The targeting of Christians (and the foreign and wealthy patrons of upscale hotels) by Muslims, however, makes sense only within an international grammar that had been, until last weekend, unfamiliar to Sri Lankans. The fact that it has been introduced is troubling, not only for the fact that Sri Lankans must now fear yet another source of terror, but also because the attacks are likely to strengthen the hand of hardline Buddhist nationalists, who, emboldened by this attack, may be baited into contributing to a cycle of violence and retribution while further impinging upon the rights of Sri Lanka’s religious minorities.

As the New York Times rightly reported, the attacks in Sri Lanka occurred within the context of a regional rise in interreligious and anti-minority violence. This rise is related, significantly, to a concurrent increase in the social and electoral power of ethno-religious nationalist groups across the region. 

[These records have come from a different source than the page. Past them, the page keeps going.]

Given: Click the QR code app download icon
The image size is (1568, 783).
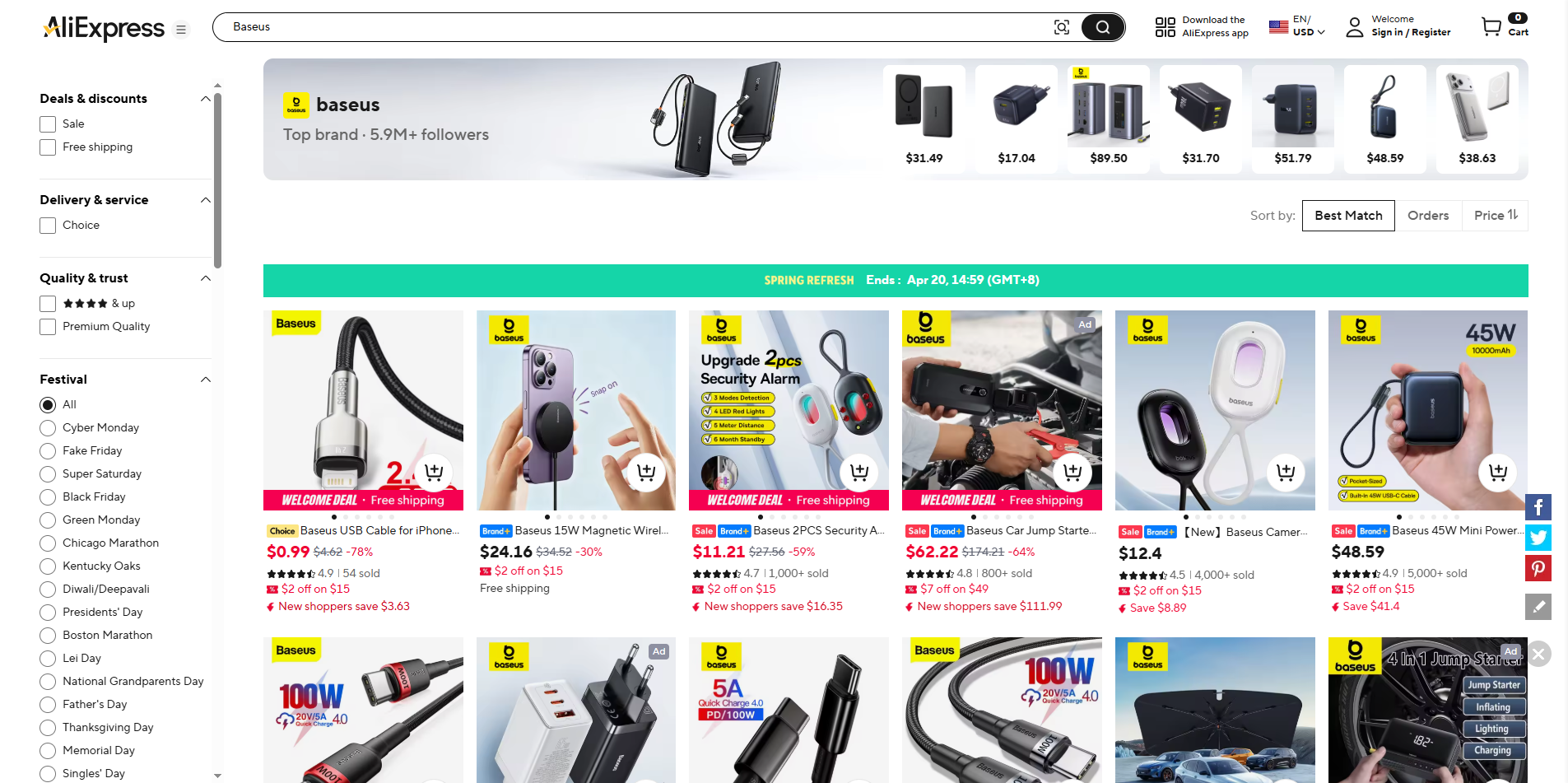Looking at the screenshot, I should 1165,27.
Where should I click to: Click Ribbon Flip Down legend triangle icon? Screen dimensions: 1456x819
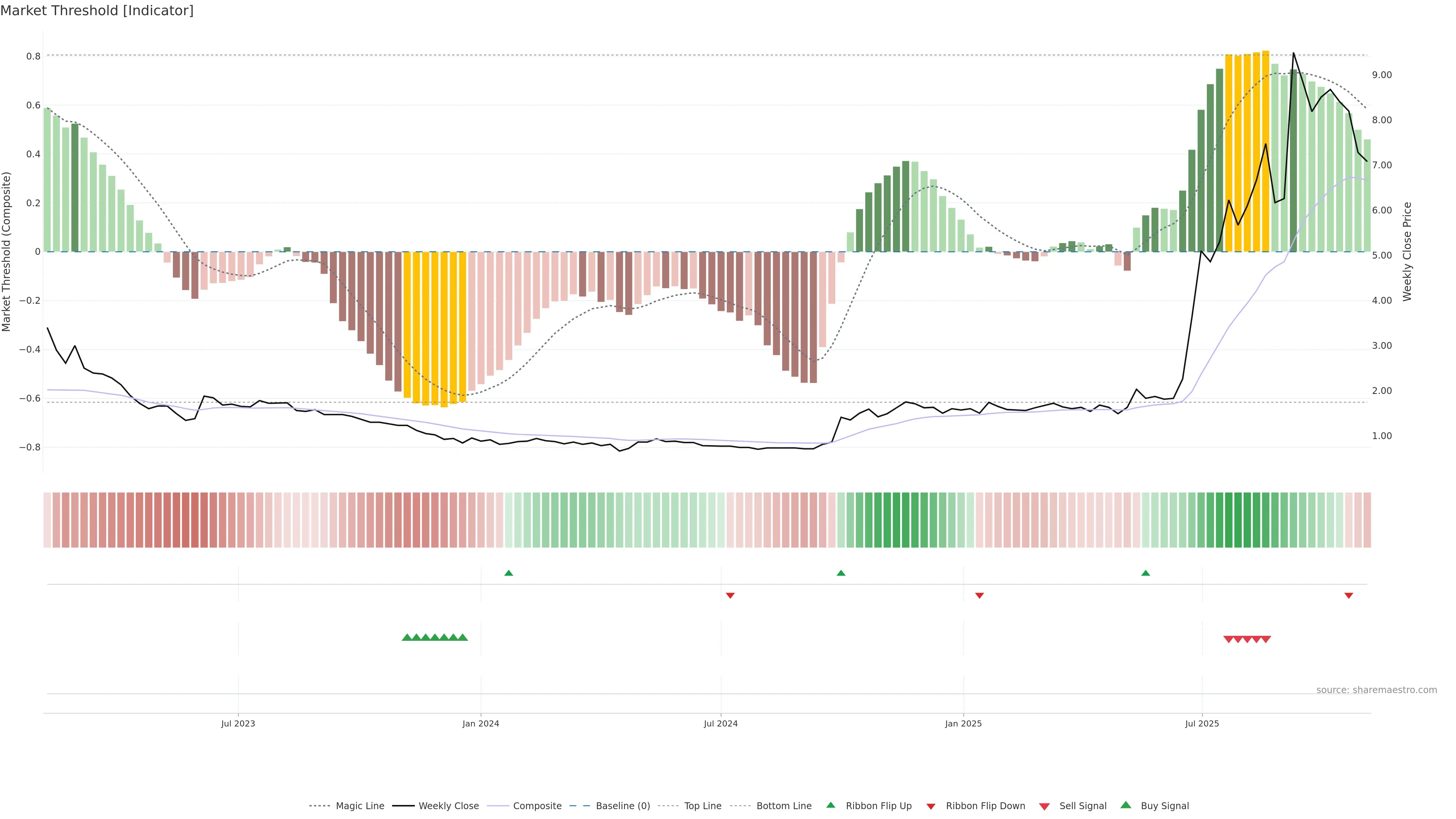coord(931,806)
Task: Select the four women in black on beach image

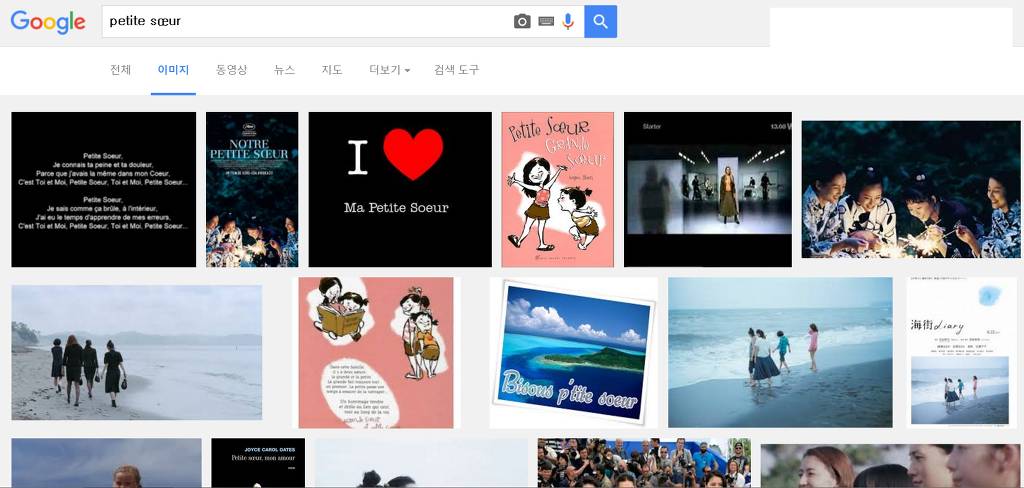Action: pos(136,353)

Observers have already pointed out some similarities between the bombings in Sri Lanka and a terror attack mounted against Mumbai by the Lashkar-e-Taiba in 2008, which largely focused on high-end hotels and the usual haunts of foreign tourists (perhaps in order to increase international coverage). But there are other similarities between the Sri Lankan and Indian incidents. The Bharatiya Janata Party, which rules India and is currently awaiting the results of nationwide elections, is openly associated (along with its prime minister, Narendra Modi) with the Hindu nationalist Sangh Parivar. The Sangh Parivar has a long history of stoking anti-Muslim and anti-Christian violence to create Hindu unity for electoral gain. Significantly, despite the fact that I and others estimate that there have been several hundred annual incidents of anti-Christian violence in India over the last two decades, and that Modi has rarely denounced those that have taken place under his rule, he quickly condemned the attacks on Sri Lanka’s Christians. The difference, one suspects, is that the anti-Christian bombings in Sri Lanka are believed to have been carried out by Muslims (which conforms to the Hindu nationalist narrative) rather than by Hindus (which does not).

Sri Lanka’s Muslims were quick to condemn the attacks, but it is likely that the nation’s Buddhist nationalists will use the bombings to stoke fear of its Muslim community as a whole in order to encourage and justify further violence and discrimination aimed at Sri Lanka’s religious minorities.  Similarly, India’s religious nationalists, and others in the region (e.g., the Buddhists who drove out Myanmar’s ethnic Rohingya Muslims), are unfortunately likely to do the same.


Chad M. Bauman is Professor of Religion and Chair of the Department of Philosophy, Religion, and Classics at Butler University and a Senior Fellow at the Religious Freedom Institute.